Trying not to think too hard about the fact she thinks about me too, I say again, “Come to dinner with me.” Wetting my lips with the tip of my tongue, catching hers as I do, she doesn’t flinch back. “Come to dinner with me,” I repeat, her fingertips pressing firmer against my clavicle.
She exhales, gently pushing herself away from me. She steps back, just out of reach, because that’s what I want to do. Reach for her. Earn her trust. Get her to tell me what’s wrong. But she looks at me with big eyes, the blue crystal clear, and offers me a sad smile, a gentle shake to her head.
“I’m sorry, Wolf, I can’t.”
And then she turns away from me, crossing the room, nothing but the swoosh of the swinging doors left in her wake.
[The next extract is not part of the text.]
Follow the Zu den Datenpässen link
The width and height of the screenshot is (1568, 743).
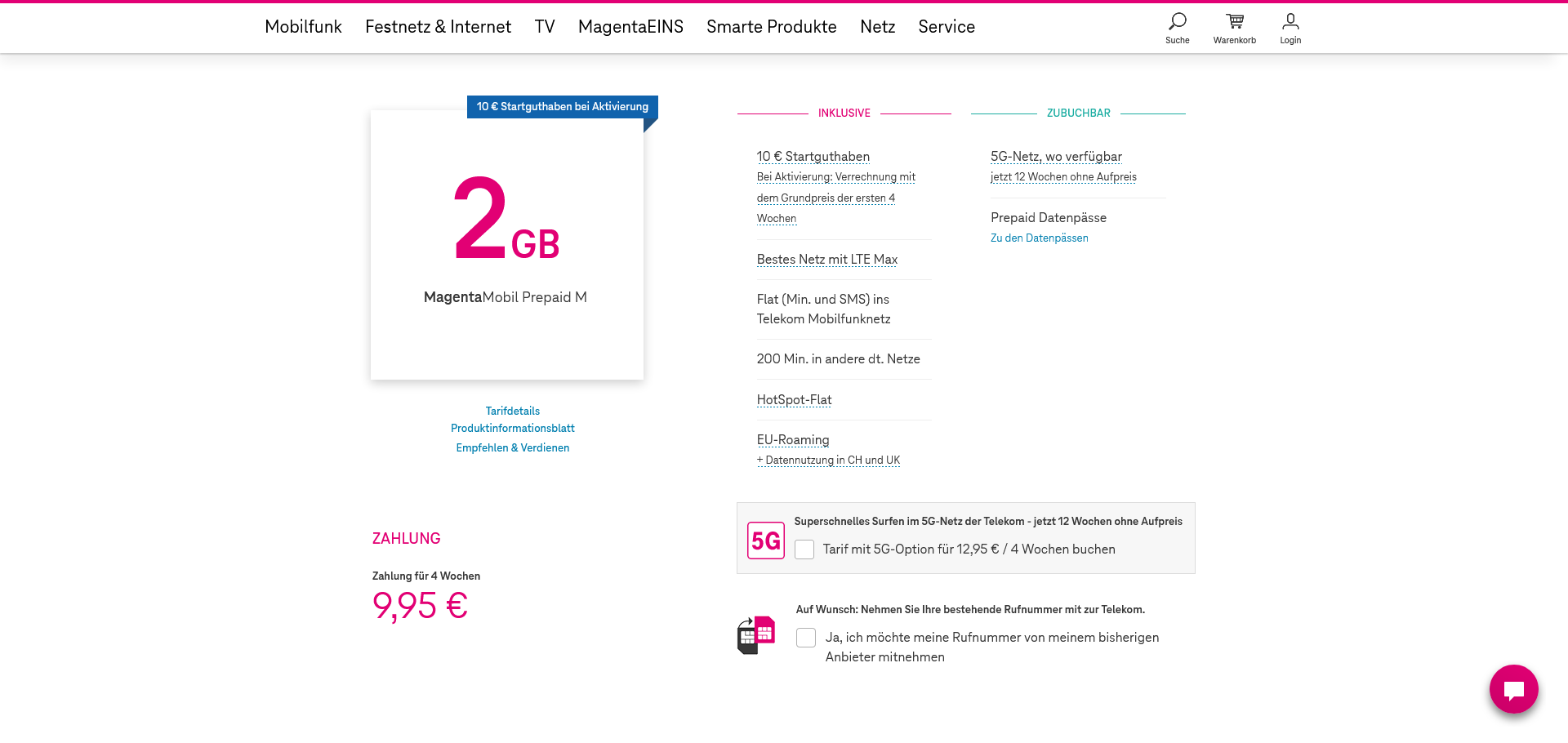(1039, 238)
She’s all I think about as I try to stay awake for when she has to come in again to check on me, but it’s another nurse instead, and I realise with a new bloom of pain in my chest that she swapped with someone to avoid seeing me again.
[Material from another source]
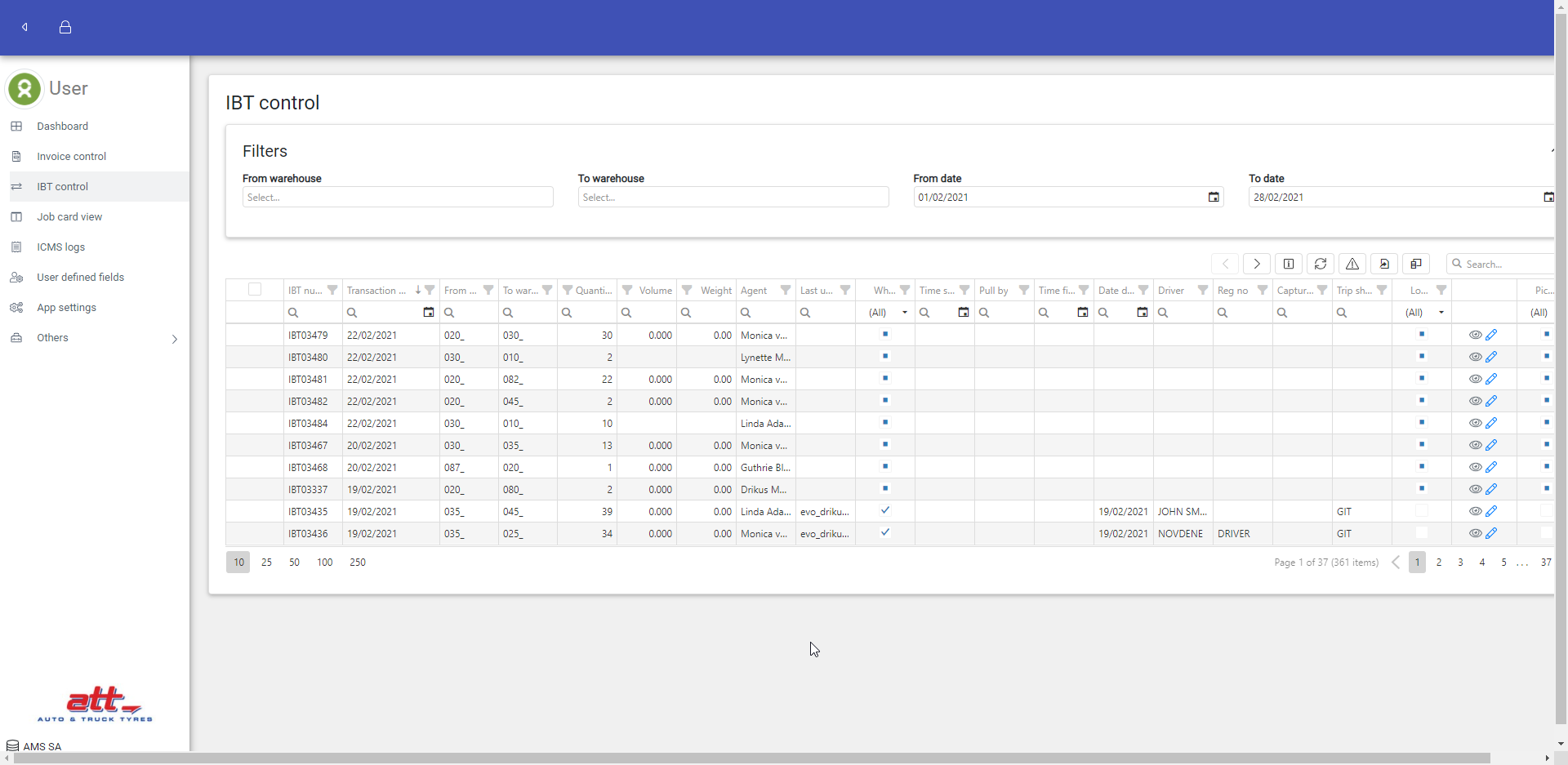Click the warning triangle toolbar icon
This screenshot has height=765, width=1568.
[1352, 264]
I try hard not to think too much about what’s clearly wrong with her tonight. The way she moved, the sad look in her eye. Whatever it is, it’s well hidden.
Well practised.
And that just makes me all the more concerned.
Chapter 8
Luna
No one’s ever asked me to dinner before, and Wolf’s asked me on two occasions now, it’s all I can think about on my walk home.
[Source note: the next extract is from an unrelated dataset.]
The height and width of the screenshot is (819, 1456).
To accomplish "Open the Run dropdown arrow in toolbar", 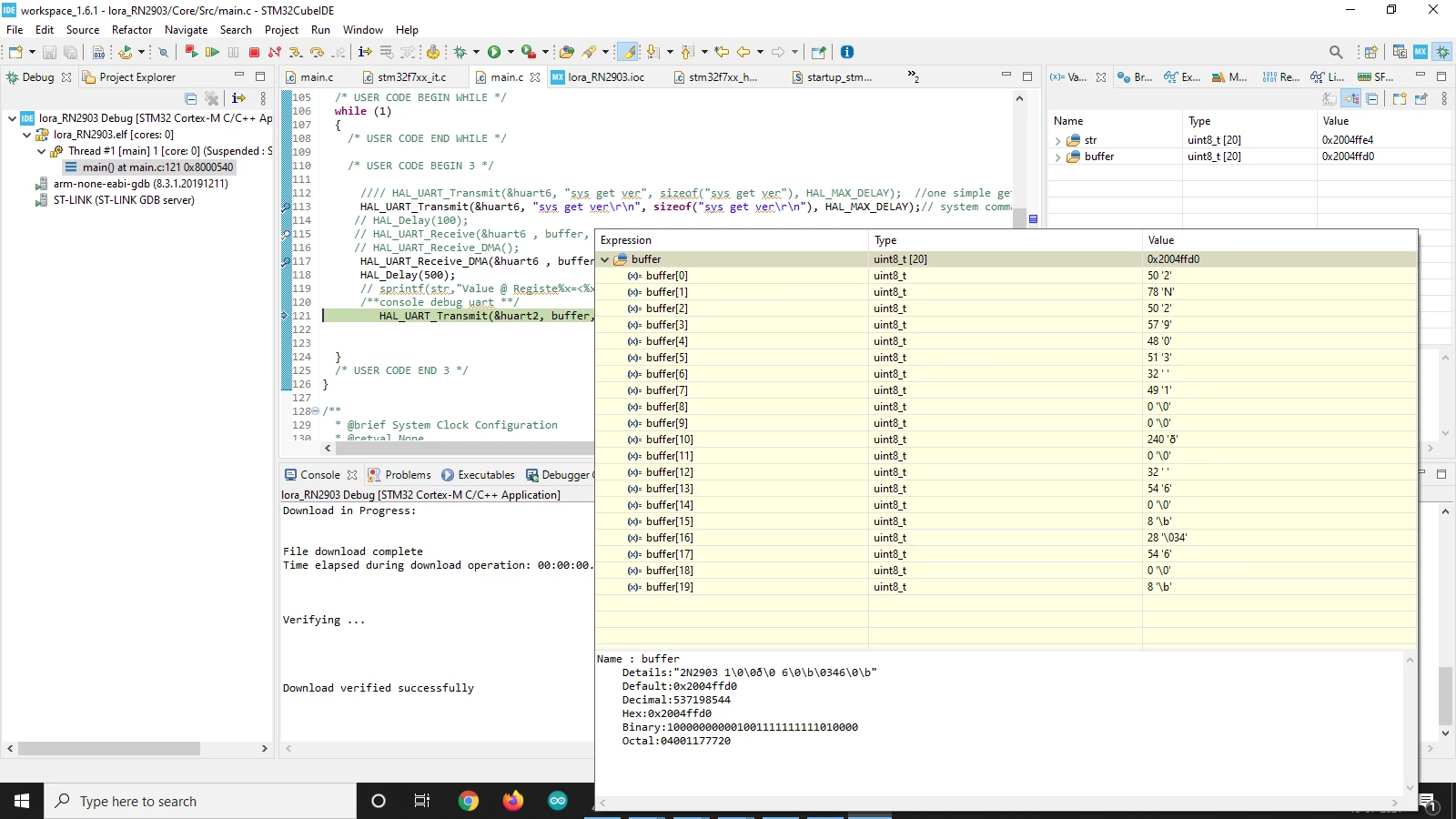I will [x=511, y=52].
It feels odd that someone would want to take me anywhere.
Especially someone like him, when I’m someone like me.
It’s too confusing. The feeling that swelled inside me was new, and it felt… good, that makes it dangerous, and I can’t afford to get myself into any more trouble. It doesn’t matter that no one can see me when I’m at the hospital. My uncle’s guards do not follow me there, it’s my only moments of freedom, of being unwatched, but I refuse to let myself latch onto the feeling Wolf Blackwell invokes in me. It won’t do me any good to be thinking about him.
The sun’s coming up earlier and earlier now, what with summer well and truly here. It's nice, for me, because it’s the only time of the year I get to see the sun and not be scolded for it.
Still, I don’t dawdle, because despite the pain etched into my bones, I won’t get given any grace when it comes to the amount of time it takes me to get home. If I’m too slow I’ll lose my walking privileges.
The early morning sun is hot against my black hair, warming me all the way down to my toes where it burns into the top of my head. I breathe in deep, even though there’s not many pleasant scents to smell, but it’s just nice to breathe air that’s not contaminated with cigars.
I’ve never dreaded going home before. Not really. But this week, I find myself more and more reluctant to make it there. I wonder if death has been shadowing me for so long because it’s been waiting for it to be my turn. Perhaps, by Wolf Blackwell surviving, because I left the room, I owe the grim reaper someone else in return.
Me.
He asked me to dinner.
My heart thumps, I think of his eyes again, and I can see them perfectly inside my mind, it’s as though they’re seared into the inside of my skull and I haven’t even had that long to study them. I guess because of their unusual colour, they’re just easy to remember.
Maybe I just really like them, so it’s easy to be consumed, even if it is only inside my head.
I often imagine another pair of eyes, nothing else of a face, just the eyes. These ones are blue though, exactly like mine, and they’re always warm, creased around the outer corners, like they’re happy when they see me. I wonder sometimes if they’re my own, and I’m just wishing mine were that joyful.
The big house comes into view and dread burrows its way back inside my marrow like an infection I catch whenever I step within the property boundary.
It’s not until later that afternoon, when I finally start feeling myself relax, that I realise I shouldn’t. I’m just nodding off in the chair in front of the fireplace, unlit and full of ash, my legs pulled up in a curl beneath me, that the door opens.
I sit up with a start, eyes wide, heart pounding, a tightness in my throat that feels like a boa constrictor is coiled around my neck.
“You were late home,” Uncle Nolan says.
He’s standing a few feet from me, the open door at his back, two guards stepping through to join the two that were already stationed in here when I made it home. I can feel the look on my face, more than my usual careful, blank mask, confusion twisting my features. I want to argue, for the first time in my life, I want to disagree, stand my ground, I definitely wasn’t late home. I know I wasn’t.
“I was informed you arrived home this morning at precisely five-thirty-three.”